At peak levels, the lagoon produces 250 metric tonnes of salt, but that potential has dwindled over the years due to the privately owned dykes that have also caused the destruction of the landscape of the Ada area.

Doris Mensah, a salt winner, who participated actively in the demonstration, was enraged at the destruction of her livelihood and those of several other women.

According to her, “The emergence of the Atsiakpos had driven the once independent salt winners into wage labourers, who are paid a pittance for each pan of salt wined for the owners of the dykes.”

In what can be said to compound the problem and is considered as a worst forms of human rights violation, Doris alleged that on many occasions the private owners of the dykes demand sexual favours from the women before they were allowed to win salt for themselves.

Addressing a press conference in Accra, Mary Akuteye, the President of the Ada Songhor Salt Women’s Association pointed out that the Songhor Master Plan of 1991, developed by the assistance of the Cuban government was the solution to much of the problems surrounding the Ada Songhor Lagoon.

“It is certain, that the Songhor Master Plan of 1991 is the most important document that recognizes our rights as indigenous primary stakeholders and seek to integrate our livelihood needs with government and business interests,” she said.

According to her, although a majority of the salt winners were non-literate, because of poverty and cultural barriers, they were nevertheless knowledgeable about the laws, plans and agreements around the lagoon.

Among several demands packaged in a petition to President John Dramani Mahama, the salt winners of Songhor demanded support in their mobilisation efforts as women and also demanded inclusive, equitable and sustainable development by duty bearers by the endorsement of the Songhor Lagoon as a common resource.They equally pleaded with the President to abide by the United Nations Declaration of the rights of Indigenous People (UNDIP) and exercise stewardship over the lagoon as a communal resource for the elimination of the private dykes.

The demonstrators also demand that government “proactively and urgently institute policies and effect action to implement PNDC law 287 to “ensure the efficient development of the Ada Songhor lagoon to the benefit of the contiguous communities and the public interest.”
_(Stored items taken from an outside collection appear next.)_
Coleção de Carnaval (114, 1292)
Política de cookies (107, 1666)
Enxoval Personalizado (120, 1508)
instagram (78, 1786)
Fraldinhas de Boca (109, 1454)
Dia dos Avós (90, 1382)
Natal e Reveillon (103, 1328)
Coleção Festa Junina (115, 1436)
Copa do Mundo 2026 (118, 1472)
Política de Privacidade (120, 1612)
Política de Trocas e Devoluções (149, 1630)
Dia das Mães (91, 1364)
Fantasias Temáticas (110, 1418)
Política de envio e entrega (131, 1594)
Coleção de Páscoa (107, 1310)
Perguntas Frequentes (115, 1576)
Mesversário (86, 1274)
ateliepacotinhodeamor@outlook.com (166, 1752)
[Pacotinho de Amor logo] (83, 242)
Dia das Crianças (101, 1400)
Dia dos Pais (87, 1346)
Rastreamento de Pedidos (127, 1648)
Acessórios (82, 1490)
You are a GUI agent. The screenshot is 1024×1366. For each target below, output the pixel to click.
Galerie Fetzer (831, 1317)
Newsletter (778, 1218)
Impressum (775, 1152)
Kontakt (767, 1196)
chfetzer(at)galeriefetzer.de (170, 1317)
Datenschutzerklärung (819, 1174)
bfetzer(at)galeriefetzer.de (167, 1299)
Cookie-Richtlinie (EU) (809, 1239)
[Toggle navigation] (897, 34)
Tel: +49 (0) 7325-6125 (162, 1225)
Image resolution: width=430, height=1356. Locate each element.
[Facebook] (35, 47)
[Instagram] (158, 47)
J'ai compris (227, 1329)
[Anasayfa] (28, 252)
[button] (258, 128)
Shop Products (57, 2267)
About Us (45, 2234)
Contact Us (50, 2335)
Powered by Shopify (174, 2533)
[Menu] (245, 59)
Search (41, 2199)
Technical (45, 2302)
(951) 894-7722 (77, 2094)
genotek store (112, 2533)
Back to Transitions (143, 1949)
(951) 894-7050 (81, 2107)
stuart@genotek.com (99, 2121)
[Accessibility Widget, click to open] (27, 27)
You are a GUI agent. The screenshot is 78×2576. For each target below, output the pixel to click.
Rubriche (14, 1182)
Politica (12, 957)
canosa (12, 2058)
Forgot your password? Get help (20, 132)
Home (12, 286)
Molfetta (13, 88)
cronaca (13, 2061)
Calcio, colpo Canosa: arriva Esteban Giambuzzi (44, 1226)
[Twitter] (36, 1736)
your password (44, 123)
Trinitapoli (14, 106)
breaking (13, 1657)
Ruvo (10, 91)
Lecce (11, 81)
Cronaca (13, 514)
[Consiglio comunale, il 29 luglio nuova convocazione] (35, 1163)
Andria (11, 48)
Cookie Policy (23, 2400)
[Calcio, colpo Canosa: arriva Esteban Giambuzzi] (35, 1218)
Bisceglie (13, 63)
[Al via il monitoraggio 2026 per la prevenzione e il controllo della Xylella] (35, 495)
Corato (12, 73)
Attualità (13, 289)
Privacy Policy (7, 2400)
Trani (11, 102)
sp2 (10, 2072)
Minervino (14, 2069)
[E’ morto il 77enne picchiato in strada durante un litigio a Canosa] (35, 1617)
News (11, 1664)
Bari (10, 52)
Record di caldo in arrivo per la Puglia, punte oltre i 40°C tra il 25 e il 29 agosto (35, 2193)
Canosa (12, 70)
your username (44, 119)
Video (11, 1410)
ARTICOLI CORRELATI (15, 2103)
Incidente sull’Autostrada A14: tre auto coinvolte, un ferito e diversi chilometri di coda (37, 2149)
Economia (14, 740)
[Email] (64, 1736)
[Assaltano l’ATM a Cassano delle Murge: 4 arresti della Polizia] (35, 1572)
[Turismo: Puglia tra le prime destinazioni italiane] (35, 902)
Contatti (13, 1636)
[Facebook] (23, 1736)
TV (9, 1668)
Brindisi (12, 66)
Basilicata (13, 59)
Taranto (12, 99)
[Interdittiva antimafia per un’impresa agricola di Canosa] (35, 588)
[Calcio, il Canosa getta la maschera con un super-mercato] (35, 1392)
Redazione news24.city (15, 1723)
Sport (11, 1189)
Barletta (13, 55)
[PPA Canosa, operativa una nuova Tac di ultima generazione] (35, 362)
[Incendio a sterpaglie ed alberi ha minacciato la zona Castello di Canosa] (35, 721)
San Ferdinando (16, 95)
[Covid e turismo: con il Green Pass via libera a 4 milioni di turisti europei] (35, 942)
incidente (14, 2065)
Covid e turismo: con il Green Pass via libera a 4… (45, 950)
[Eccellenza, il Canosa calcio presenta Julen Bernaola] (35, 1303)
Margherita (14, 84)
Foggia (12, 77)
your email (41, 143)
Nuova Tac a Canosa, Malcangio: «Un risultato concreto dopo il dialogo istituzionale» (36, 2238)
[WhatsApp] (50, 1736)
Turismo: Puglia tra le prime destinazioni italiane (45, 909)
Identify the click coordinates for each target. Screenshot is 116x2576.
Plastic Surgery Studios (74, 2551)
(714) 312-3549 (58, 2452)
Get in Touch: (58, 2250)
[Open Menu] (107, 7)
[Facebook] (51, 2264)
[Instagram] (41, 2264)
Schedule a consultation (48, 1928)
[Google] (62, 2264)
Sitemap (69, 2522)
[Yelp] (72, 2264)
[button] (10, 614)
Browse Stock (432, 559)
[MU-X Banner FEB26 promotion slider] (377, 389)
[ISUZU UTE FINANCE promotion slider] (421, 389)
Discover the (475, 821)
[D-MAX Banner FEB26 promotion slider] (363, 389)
The struggle for the control of the Ada Songhor Lagoon has a long history. On the May 17, 1985, Margaret Kuwornu, a pregnant woman was shot dead by a band of policemen in their quest to drive out some local people who were believed to be mining salt at a part of the lagoon believed to have been given to Vacuum Salt Products Limited, on concession. A statue of Margaret Kuwornu has been erected very close to the lagoon as a reminder of the agony and the continuing attempts at the takeover of the Ada Songhor Lagoon.